Malignant ovarian germ cell tumors (MOGCTs) are rare and heterogeneous ovary tumors. We aimed to identify potential germline mutations and somatic mutations in MOGCTs by whole-exome sequencing. The peripheral blood and tumor samples from these patients were used to identify germline mutations and somatic mutations, respectively. For those genes with copy number alterations (deletion and duplication region), functional annotation was performed. Immunohistochemistry was performed to evaluate the expression of mutated genes corresponding to CNA deletion region and duplication region. In peripheral blood, copy number loss and gain were mostly found in yolk sac tumors (YSTs). Moreover, POU5F1 was the most significant mutated gene with mutation frequency >10% in both CNA deletion and duplication region. In addition, strong cytoplasm staining of POU5F1 (corresponding to CNA deletion region and duplication region) was found in two YST and nuclear staining in two dysgerminomas tumor samples. Genes corresponding to CNA deletion region were significantly enriched in the signaling pathway of regulating pluripotency of stem cells. In addition, genes corresponding to CNA duplication region were significantly enriched in the signaling pathways of RIG-I (DExD/H-box helicase 58)-like receptor, Toll-like receptor and nuclear factor (NF)-kappa.

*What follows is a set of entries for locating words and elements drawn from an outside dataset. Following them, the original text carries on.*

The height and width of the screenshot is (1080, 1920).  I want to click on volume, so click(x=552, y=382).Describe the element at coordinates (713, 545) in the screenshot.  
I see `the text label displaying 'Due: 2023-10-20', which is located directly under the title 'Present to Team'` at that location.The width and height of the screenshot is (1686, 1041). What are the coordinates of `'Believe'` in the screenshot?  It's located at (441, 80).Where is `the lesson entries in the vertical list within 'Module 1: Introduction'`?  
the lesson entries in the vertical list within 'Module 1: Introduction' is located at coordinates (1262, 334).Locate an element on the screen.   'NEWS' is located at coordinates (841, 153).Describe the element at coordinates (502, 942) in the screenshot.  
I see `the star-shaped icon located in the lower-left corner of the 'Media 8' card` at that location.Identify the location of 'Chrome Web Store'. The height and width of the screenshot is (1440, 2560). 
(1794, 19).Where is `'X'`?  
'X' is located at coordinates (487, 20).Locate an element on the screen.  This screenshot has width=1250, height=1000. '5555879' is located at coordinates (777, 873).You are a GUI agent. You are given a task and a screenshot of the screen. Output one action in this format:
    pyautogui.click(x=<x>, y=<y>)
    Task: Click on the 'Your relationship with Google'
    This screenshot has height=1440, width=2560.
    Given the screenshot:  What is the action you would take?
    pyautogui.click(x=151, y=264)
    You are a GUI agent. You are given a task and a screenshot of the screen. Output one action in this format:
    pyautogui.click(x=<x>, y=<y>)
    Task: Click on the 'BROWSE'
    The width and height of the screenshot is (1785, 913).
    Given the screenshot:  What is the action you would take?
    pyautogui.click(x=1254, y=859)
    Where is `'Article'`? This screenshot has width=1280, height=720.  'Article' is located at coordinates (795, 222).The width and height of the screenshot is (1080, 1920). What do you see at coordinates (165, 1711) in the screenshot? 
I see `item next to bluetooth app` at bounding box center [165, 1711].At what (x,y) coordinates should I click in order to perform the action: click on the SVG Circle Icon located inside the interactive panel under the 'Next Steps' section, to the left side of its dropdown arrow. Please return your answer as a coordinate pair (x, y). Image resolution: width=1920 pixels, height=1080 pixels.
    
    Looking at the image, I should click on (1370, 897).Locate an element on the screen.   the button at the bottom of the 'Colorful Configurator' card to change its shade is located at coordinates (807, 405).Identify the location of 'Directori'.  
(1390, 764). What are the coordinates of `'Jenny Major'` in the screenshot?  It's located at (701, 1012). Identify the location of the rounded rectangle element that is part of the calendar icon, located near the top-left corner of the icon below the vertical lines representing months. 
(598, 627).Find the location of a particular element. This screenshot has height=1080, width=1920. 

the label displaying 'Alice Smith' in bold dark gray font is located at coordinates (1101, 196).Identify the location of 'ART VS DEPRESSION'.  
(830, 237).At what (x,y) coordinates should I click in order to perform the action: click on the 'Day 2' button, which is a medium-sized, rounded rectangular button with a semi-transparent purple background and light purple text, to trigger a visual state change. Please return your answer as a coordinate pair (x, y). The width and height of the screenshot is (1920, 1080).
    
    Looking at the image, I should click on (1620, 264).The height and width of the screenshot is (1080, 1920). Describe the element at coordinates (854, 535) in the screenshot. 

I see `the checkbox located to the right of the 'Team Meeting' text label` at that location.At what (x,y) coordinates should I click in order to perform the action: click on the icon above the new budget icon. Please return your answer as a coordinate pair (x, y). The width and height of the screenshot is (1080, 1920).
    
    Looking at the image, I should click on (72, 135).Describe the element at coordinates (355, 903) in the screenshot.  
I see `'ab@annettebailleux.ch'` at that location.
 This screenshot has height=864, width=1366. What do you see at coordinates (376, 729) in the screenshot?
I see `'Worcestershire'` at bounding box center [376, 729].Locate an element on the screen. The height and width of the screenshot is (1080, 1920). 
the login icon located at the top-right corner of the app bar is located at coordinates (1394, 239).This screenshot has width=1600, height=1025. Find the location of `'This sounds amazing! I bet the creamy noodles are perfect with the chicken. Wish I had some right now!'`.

Keratin 4 (KRT4), ribosomal protein L14 (RPL14), proprotein convertase subtilisin/kexin type 6 (PCSK6), poly(A)-binding protein cytoplasmic 3 (PABPC3), and sterile alpha and TIR motif containing 1 (SARM1) mutations were detected in both peripheral blood and tumor samples. Identification of potential germline mutations and somatic mutations in MOGCTs may provide a new field in understanding the genetic feature of the rare biological tumor type in the ovary.

Automated summary

This study focused on identifying potential germline and somatic mutations in malignant ovarian germ cell tumors (MOGCTs) by whole-exome sequencing. The most significant mutated gene identified was POU5F1, with mutations in both copy number alteration deletion and duplication regions. Genes corresponding to these alterations were found to be enriched in signaling pathways related to regulating pluripotency of stem cells and immune response.